As we walked down the tree-lined street, a couple crossed our path, and we overheard her say in a slightly raised and exasperated voice, “So, you think it would be better for me to stay with you, even if I’d be miserable?” Our heads snapped around. He appeared much older than she. We waited for his response. But then, she slipped into the driver’s seat of the car and he into the passenger seat, so any further response or discussion was lost to us — not that we would eavesdrop.
We walk a lot and don’t try to eavesdrop on others’ conversations. Really. But in restaurants where the tables are pushed so close together, in planes where passengers are literally right next to you, and on narrow sidewalks, we become unwilling listeners.
Imagine our happiness on our around-the-world trip as we discovered we were freed in so many countries where we didn’t speak the language. People around us chatted with each other, and our not understanding a word released us from the burden of following their conversations. Their conversations became background sounds much like birds chirping and distant traffic.
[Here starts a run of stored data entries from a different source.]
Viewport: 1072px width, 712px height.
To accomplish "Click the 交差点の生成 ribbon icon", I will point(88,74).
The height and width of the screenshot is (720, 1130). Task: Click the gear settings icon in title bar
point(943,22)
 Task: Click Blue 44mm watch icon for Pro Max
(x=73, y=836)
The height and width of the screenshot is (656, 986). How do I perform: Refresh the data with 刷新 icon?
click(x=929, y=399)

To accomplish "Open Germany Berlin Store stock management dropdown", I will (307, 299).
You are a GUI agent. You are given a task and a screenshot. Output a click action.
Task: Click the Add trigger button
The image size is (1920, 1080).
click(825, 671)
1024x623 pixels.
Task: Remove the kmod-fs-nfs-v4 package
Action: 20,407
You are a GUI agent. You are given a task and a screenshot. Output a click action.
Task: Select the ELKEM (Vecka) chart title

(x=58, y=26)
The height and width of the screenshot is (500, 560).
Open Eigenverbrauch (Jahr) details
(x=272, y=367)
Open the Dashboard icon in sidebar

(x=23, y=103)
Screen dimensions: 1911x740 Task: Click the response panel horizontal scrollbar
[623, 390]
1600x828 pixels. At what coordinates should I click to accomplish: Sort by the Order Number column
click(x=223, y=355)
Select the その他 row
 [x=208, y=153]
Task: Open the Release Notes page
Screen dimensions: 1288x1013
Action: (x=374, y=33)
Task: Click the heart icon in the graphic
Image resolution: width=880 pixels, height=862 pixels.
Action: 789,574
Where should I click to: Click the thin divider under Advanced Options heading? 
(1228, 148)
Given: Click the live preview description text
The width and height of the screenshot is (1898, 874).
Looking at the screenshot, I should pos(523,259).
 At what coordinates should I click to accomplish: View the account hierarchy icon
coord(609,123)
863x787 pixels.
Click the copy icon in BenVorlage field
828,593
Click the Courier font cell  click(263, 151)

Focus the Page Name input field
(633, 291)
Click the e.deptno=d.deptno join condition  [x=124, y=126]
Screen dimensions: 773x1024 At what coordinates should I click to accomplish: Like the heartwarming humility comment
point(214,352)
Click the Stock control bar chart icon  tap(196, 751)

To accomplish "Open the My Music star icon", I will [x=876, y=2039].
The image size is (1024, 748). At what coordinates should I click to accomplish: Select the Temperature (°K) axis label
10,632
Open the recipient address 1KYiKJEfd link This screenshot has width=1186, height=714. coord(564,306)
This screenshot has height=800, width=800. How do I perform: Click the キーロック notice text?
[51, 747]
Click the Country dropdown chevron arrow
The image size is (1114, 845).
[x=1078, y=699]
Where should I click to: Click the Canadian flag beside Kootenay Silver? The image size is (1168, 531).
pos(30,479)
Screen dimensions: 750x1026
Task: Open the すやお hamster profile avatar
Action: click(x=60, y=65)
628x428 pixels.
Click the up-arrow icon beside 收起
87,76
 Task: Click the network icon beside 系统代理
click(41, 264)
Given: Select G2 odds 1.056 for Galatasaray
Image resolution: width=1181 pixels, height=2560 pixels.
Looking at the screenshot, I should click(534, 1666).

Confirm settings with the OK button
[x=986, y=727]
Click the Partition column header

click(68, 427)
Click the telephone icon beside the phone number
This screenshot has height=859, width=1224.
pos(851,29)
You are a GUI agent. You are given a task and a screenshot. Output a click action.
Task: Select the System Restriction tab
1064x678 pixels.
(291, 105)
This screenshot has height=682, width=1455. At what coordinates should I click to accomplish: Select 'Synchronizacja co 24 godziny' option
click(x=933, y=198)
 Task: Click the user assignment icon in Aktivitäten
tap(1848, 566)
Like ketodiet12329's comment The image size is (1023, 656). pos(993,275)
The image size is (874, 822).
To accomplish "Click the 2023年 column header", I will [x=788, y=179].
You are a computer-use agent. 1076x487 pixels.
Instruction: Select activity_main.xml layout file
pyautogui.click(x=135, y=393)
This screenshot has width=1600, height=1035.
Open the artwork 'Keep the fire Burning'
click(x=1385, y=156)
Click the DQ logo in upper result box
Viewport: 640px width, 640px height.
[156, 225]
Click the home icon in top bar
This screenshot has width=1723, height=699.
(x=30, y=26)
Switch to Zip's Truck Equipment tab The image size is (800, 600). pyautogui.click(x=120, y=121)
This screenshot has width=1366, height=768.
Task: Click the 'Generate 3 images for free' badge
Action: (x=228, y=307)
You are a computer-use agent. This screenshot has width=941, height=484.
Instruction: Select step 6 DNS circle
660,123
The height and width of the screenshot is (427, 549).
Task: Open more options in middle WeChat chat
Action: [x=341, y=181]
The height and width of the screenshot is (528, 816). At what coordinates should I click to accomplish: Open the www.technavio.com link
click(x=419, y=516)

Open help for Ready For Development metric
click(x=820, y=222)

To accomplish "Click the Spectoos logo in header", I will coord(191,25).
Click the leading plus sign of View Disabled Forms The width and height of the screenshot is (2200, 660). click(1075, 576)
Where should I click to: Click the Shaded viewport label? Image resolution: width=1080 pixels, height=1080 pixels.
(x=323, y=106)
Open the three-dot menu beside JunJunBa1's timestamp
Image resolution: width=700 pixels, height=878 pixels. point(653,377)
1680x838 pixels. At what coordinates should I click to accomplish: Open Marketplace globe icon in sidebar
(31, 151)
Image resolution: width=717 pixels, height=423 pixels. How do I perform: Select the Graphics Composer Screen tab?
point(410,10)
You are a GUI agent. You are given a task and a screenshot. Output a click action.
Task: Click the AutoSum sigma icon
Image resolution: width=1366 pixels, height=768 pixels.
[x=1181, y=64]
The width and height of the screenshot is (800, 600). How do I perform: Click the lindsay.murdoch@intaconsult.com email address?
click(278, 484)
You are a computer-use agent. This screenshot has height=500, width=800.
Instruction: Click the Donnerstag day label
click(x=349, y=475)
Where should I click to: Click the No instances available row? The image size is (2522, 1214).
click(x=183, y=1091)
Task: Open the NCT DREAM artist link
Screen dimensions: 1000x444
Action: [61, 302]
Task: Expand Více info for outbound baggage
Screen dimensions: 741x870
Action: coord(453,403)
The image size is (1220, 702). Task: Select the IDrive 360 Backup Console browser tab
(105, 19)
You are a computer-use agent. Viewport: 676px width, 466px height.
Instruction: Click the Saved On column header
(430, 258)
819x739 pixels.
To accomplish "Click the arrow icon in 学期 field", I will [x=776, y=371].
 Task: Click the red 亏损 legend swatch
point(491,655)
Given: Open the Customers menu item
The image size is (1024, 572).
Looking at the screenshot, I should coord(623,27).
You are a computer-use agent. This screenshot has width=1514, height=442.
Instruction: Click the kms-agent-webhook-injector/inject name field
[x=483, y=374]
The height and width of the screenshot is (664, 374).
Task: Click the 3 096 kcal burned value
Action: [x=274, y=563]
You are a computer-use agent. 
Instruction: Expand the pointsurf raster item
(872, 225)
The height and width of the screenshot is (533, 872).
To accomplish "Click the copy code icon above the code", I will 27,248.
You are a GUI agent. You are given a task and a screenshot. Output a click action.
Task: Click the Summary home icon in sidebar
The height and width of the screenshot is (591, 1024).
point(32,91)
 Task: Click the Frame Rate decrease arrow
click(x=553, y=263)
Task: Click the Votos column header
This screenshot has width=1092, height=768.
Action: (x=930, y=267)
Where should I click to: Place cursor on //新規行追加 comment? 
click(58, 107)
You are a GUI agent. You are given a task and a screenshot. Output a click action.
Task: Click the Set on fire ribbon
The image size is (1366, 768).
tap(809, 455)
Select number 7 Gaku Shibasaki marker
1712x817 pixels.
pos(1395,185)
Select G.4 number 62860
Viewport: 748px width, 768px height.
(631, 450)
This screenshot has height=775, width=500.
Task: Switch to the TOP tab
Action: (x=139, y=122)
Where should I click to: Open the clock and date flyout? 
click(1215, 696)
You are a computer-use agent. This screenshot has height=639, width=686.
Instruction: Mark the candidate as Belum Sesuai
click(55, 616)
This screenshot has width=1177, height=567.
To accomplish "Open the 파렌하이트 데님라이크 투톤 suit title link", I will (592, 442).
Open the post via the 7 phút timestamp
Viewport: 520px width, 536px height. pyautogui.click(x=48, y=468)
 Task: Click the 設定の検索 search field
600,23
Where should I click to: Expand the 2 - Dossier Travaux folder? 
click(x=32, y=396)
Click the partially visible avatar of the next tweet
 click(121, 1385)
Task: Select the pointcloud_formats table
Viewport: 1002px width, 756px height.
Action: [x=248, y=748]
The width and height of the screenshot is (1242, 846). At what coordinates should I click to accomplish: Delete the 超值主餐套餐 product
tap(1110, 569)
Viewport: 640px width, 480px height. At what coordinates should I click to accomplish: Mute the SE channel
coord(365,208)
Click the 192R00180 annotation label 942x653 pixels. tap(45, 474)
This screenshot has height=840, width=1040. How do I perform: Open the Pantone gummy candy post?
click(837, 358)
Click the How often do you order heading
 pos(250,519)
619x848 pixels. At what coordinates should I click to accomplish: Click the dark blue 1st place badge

Danger lay ahead. We started studying Spanish with Duolingo in preparation for our 2016 trip to South America. What happens when we arrive and overhear conversations in Spanish? Will we react as if we are in an endless Duolingo session – trying to translate everything we hear? How will we be able to filter out “background noise” and not be driven crazy by the need to understand everything said around us? After all, we don’t want to get lost in translation.
We think if we were to overhear a woman in South America addressing a man in Spanish, “You think it would be better for me to stay with you, even if I’d be miserable,” we’d be motivated to translate her question into English and ready to continue the translation of the poor fellow’s response. Of course, we’d be motivated purely as an academic exercise to practice our Spanish!